One of the women we did trivia night with, in particular, showed her stripes when she said some pretty tactless things to Natasha, one of which went something like, “Oh, you were thinking, Natasha? That’s new.” (Prompted by Natasha saying she was thinking about something. Aside from the fact that this joke is not funny, it makes no sense, because Natasha is one of the smartest women I’ve met. And that lady was definitely not.)

Lu Xun, looking like a player in his Cosby sweater, I must say.
That evening I slept on the air mattress they so graciously provided me, and then moved on to my hostel, where I would spend another night. The next morning I would go to meet Jess at the airport. I spent a while getting oriented, and then went to the Beijing Lu Xun museum, which was right near the place we stayed (Bejing Templeside Guest House, an amazing place located in a Beijing hutong, which sadly will be closed at the end of this season because the owner wants to renovate the property, so I won’t write much more about it here except to say that Emma, the young girl who manages the place, is a wonderful and helpful lady and that I hope she finds a great job after the hostel closes). Lu Xun is pretty much The Big Guy in Chinese literature, and it was interesting to see photos of the places he used to live and to read quotes from some of his books, and get a general feel for his life story (he was obviously brilliant). But, because most of the displays in the museum were 100 percent Chinese, I can’t say much more than that. I could get the general drift of the meaning of the displays, but can’t say that I absorbed a lot about Lu Xun from the museum, due to the lack of English (which is fair; I can’t see a lot of foreigners spending time in the museum).

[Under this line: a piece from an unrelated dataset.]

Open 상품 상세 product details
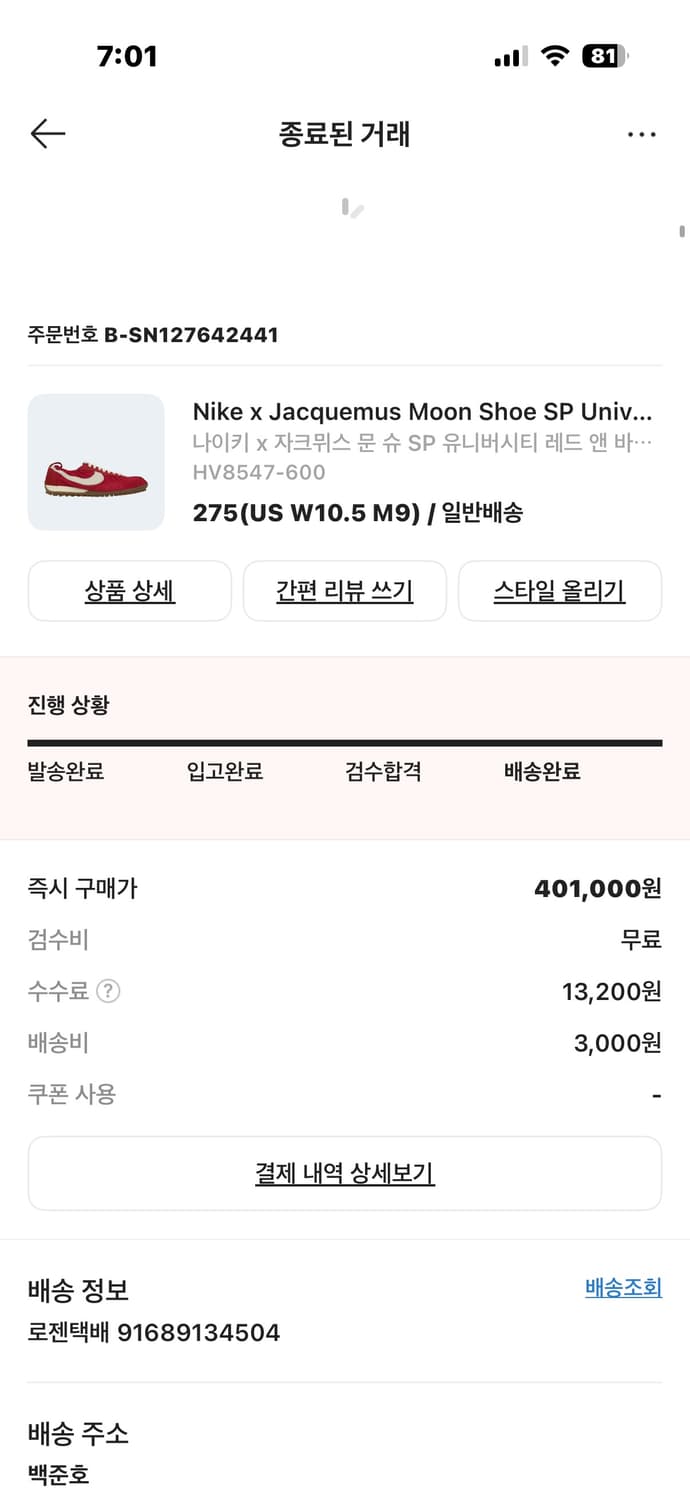pos(129,591)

I will say that I found one quote, centrally displayed over a black-and-white background of pretty austere looking grass in a field, pretty wonderful:

The Lu Xun quote in his museum.
“什么是路?就是从没路的地方践踏出来的,从只有荆棘的地方开辟出来的。”
“What is a road? It’s something that was trampled underfoot in a place where there was no road. It’s something that—in a place where before there were only thistles and thorns—was started.”

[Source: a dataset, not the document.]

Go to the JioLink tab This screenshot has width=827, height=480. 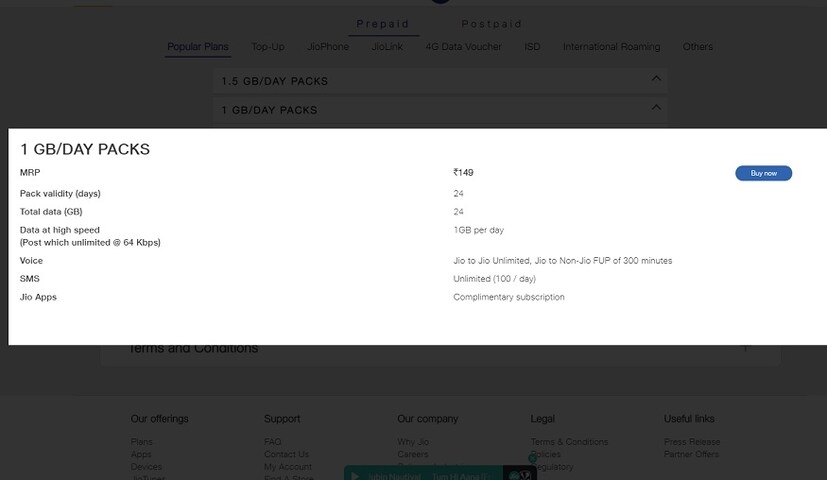388,47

I didn’t do much else that first day. I found some really good street food vendors, and pigged out on lamb’s meat sandwiches in the hot Beijing summer sun. But that was about it. I was fully intent on relaxing, and I was very glad that the anxiety I had felt in Sanming had pretty much stayed there with all my crap when I left. I still had small worries, especially because Jess hadn’t really arrived yet, but I was happy, and felt the refreshed, renewed feeling you really only get when you travel. In the evening I chatted with the girls who ran the hostel and drank beers and read, and went to bed early so I’d be ready to pick up Jess in the morning.